Let me see. I'm gonna start and not overreact, I hope.   



> *Scissor Sisters - Return To Oz Zurück nach Australien*
> 
> Es war einmal ein Mann,
> der ein bisschen zu viel
> Zeit auf dem Hals hatte ???
> er dachte ständig daran, dass er immer älter wird. (not literal!)
> Als seine Tage zu Ende zu gehen schienen (???)
> probierte er, zu seinem Freund zu kehren
> und er tat so, als könnte er sich selbst viel Gesundheit und ein vierblättriges Kleeblatt wünschen. (???)
> 
> Er fragte sich: Ist das die Rückkehr nach Australien?
> Das Gras grün, das Gold schon braun,
> und der Himmel hat schon Krallen (stachelt schon?)
> Der Mann, mit dem's zu Ende geht, schleicht im Kreise rum.
> Aus der einsten Smaragdstadt ist nun eine Kristallstadt geworden.
> Es schlägt 3 Uhr morgens,
> als du von der Queen angerufen wirst
> Mit hunderten von Köpfen (what does that mean?)
> sagt sie dir, alle seien tot.
> ???
> und jetzt läuft sie in den Räumen auf und ab.
> sie denkt an nichts und wieder nichts.
> Sie fragt sich: Ist das die Rückkehr nach Australien?
> #Das Gras grün, das Gold schon braun,
> und der Himmel hat schon Krallen (stachelt schon?)
> Der Mann, mit dem's zu Ende geht, schleicht im Kreise rum.
> Aus der einsten Smaragdstadt ist nun eine Kristallstadt geworden.
> Mit Wheelies (Hochstartern?) wird auf dem Gehweg entlang gebrettert. (???)
> und die Skeksis des Rave wollten sich verstecken (???)
> tief im Innern ihrer gesenkten Häupter
> und in in ihren wilden gerollten Augen.
> Aber ihre gefühllosen/eiskalten Worte enthüllen das Geheimnis,
> dass sie nicht länger fühlen können,
> was Liebe oder Sex Appeal ist.
> Das Patchwork-Mädel ist gekommen, um die Sache klarzumachen
> Für die Rückkehr nach Australien
> flohen wir auch der lachenden Welt und mieden das "Zähnezusammenbeißen". (???)
> Bitte, Freund, hilf mir, wieder hoch zu kommen
> Ich habe meinen Bestimmungsort verloren und kann ihn nicht wiederfinden.
> 
> Ist das etwa die Rückkehr nach Australien?
> Das Gras grün, das Gold schon braun,
> und der Himmel hat schon Krallen (stachelt schon?)
> Der Mann, mit dem's zu Ende geht, schleicht im Kreise rum.
> Aus der einsten Smaragdstadt ist nun eine Kristallstadt geworden.

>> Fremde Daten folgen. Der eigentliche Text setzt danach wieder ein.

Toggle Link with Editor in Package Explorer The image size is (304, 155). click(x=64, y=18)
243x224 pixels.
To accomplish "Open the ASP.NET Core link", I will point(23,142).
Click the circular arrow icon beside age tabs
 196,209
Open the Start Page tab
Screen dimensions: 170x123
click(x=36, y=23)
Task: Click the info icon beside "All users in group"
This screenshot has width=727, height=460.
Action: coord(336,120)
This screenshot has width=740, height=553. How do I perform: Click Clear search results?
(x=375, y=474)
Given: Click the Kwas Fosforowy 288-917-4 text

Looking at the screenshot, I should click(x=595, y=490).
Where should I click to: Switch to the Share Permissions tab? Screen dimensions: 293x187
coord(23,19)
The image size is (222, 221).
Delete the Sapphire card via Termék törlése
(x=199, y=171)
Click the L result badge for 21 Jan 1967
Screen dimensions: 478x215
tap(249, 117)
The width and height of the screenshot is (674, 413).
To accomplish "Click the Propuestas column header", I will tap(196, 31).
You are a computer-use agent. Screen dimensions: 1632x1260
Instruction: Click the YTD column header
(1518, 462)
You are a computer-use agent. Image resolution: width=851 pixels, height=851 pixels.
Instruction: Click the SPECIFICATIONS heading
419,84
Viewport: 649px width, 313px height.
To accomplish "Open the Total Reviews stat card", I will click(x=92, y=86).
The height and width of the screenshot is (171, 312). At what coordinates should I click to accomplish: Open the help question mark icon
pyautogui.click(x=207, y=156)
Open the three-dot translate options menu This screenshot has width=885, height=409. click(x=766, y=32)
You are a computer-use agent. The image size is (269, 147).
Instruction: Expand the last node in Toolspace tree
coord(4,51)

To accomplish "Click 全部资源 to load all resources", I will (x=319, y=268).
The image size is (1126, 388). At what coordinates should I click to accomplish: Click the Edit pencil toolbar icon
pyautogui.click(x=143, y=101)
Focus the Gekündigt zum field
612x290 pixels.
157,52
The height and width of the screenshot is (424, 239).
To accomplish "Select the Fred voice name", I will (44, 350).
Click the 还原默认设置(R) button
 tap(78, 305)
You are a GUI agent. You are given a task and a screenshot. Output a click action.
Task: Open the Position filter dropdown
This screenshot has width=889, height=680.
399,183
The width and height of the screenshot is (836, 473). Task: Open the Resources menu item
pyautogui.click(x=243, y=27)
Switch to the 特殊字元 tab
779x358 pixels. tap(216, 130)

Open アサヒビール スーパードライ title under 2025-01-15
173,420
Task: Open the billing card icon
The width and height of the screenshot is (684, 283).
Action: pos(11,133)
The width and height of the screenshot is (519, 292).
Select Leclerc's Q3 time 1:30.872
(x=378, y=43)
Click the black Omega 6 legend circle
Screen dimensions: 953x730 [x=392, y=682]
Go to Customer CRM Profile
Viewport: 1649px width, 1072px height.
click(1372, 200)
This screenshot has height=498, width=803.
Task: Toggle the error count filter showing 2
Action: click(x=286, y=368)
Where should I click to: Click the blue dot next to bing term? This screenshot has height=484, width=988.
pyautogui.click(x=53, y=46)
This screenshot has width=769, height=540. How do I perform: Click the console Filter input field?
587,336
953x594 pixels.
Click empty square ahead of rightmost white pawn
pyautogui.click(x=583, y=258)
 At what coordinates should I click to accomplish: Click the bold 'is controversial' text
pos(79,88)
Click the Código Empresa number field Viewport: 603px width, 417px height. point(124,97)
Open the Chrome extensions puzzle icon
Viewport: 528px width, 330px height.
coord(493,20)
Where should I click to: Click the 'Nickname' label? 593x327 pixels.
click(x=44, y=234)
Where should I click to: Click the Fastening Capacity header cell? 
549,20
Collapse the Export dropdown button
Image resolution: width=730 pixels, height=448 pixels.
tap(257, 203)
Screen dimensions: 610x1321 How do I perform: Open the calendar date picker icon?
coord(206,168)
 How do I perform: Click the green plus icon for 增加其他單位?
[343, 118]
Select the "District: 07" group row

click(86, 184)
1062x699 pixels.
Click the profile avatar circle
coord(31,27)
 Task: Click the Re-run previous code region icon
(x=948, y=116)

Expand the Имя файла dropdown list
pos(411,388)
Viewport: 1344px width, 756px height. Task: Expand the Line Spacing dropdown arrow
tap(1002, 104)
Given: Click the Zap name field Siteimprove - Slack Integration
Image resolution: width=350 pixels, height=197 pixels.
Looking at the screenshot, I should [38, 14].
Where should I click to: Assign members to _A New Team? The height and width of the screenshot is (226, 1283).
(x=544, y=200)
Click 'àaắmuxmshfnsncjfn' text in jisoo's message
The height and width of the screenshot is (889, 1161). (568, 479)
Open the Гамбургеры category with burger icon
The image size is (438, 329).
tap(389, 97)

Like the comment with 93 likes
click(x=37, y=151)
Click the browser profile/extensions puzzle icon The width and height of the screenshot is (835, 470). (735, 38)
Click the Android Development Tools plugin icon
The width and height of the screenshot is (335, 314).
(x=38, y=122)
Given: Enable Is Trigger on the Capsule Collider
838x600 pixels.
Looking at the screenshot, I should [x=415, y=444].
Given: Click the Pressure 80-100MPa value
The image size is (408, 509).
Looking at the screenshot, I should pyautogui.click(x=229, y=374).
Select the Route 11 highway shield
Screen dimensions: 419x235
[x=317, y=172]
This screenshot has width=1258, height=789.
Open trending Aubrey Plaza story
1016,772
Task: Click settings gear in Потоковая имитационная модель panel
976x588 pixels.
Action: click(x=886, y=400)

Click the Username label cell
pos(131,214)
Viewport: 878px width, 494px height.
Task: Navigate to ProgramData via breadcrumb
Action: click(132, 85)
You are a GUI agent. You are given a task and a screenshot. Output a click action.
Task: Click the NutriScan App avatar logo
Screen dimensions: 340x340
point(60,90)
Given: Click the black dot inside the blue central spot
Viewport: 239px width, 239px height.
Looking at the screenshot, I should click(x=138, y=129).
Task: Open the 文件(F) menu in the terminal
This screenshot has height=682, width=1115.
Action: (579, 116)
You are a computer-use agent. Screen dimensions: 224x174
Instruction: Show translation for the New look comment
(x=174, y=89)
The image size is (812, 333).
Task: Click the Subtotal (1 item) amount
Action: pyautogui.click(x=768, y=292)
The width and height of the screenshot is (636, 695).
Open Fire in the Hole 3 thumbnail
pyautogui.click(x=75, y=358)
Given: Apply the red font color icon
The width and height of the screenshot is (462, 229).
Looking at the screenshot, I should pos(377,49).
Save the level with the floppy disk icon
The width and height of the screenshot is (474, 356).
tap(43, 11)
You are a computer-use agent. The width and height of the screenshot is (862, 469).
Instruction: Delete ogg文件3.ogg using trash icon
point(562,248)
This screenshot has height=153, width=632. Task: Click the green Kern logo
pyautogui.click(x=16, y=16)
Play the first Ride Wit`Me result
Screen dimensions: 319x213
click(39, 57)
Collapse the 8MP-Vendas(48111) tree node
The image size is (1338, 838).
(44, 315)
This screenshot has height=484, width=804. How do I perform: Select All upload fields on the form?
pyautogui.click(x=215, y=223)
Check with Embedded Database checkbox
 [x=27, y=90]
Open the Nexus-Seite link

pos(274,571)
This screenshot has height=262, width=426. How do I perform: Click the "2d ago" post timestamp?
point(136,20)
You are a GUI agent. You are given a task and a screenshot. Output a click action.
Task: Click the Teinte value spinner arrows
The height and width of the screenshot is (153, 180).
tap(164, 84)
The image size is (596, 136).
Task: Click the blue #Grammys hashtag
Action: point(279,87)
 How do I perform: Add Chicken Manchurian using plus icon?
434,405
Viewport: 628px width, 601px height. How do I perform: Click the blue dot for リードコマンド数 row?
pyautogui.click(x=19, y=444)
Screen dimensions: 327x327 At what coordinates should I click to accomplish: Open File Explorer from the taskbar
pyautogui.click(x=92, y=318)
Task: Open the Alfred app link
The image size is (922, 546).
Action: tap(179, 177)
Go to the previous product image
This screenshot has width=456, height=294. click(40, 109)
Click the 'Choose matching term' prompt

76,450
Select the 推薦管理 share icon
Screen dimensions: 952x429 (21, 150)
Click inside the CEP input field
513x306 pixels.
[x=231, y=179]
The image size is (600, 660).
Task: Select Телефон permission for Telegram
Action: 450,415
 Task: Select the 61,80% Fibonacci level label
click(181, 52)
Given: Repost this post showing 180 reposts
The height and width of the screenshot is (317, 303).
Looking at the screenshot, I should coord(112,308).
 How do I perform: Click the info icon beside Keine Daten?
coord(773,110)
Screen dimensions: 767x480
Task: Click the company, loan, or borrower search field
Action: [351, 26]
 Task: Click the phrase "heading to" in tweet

Every time I put question marks, I need more explanation on the meaning of the particular sentence.


----------



## Jad

Danke, Who   

A couple of things:

1. Oz here is referring to in the Wizard of Oz, which I don't think is Australia

2. You get a phone call from the Queen with a hundred heads  (what does that mean?) _It means the Queen has 100 heads and she's phoning you  _
she says that they're all dead. _All her heads are dead_
She tried the last one on it couldn't speak, fell off _She tried the last head on, it couldn't speak, and it fell off
_


----------



## Whodunit

Jad said:
			
		

> Danke, Who
> 
> A couple of things:
> 
> 1. Oz here is referring to in the Wizard of Oz, which I don't think is Australia



Oops, how should I know?    Let the others proofread it.



> 2. You get a phone call from the Queen with a hundred heads  (what does that mean?) _It means the Queen has 100 heads and she's phoning you  _
> she says that they're all dead. _All her heads are dead_
> She tried the last one on it couldn't speak, fell off _She tried the last head on, it couldn't speak, and it fell off
> _



I still don't understand the thing with the heads. What does it mean if the Queen has 100 heads?


----------



## Jad

Whodunit said:
			
		

> I still don't understand the thing with the heads. What does it mean if the Queen has 100 heads?


 
Presumeably just that! she owns a hundred of these >>  ! Maybe in the Wizard of Oz there is a Queen with 100 heads ?


----------



## Whodunit

Jad said:
			
		

> Presumeably just that! she owns a hundred of these >>  ! Maybe in the Wizard of Oz there is a Queen with 100 heads ?



That's hard to translate because it doesn't make much sense in German.    So let's wait for the other "experts".


----------



## Andræs

Hallo:

who had a little too much der ein bisschen zu viel
time on his hands, Zeit auf dem Hals hatte ???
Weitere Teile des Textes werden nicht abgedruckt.